Supplied material:
——

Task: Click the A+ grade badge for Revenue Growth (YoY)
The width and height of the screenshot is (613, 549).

——

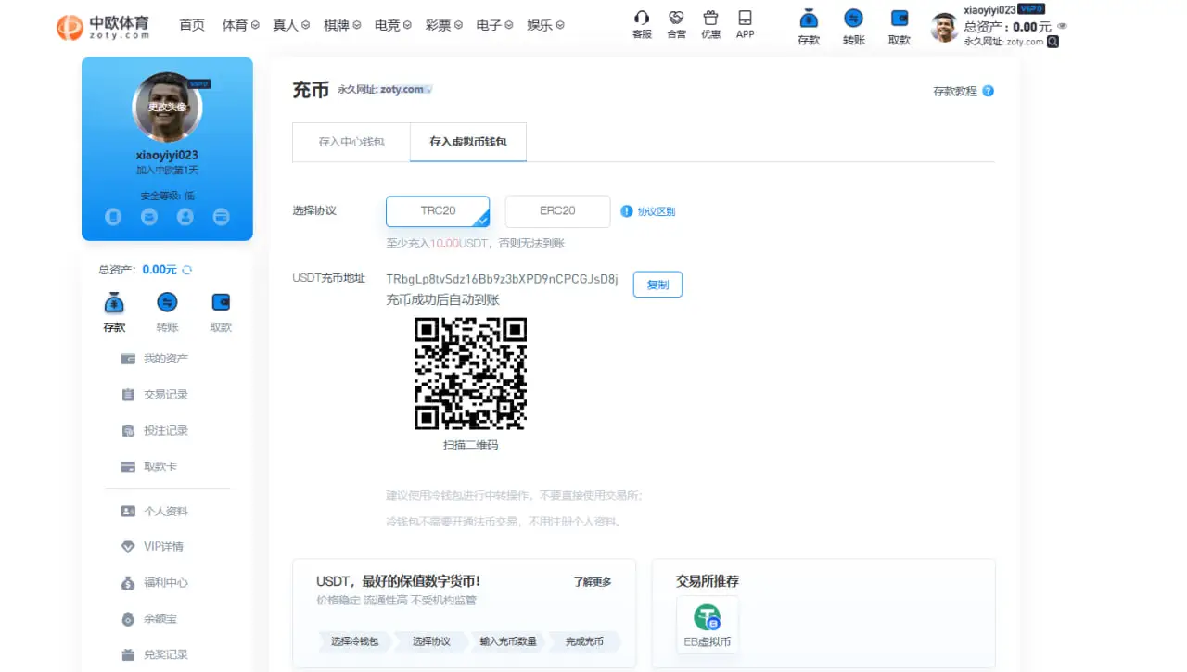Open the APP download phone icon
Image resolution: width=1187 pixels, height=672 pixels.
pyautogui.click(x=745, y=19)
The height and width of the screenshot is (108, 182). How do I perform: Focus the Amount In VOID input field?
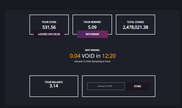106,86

——

What the exercise asks:
What are the lines, exactly as written above, from the line with "Task: Click the" to the line with "The width and", both included? Output only those.

Answer to this exercise:
Task: Click the A+ grade badge for Revenue Growth (YoY)
The width and height of the screenshot is (613, 549).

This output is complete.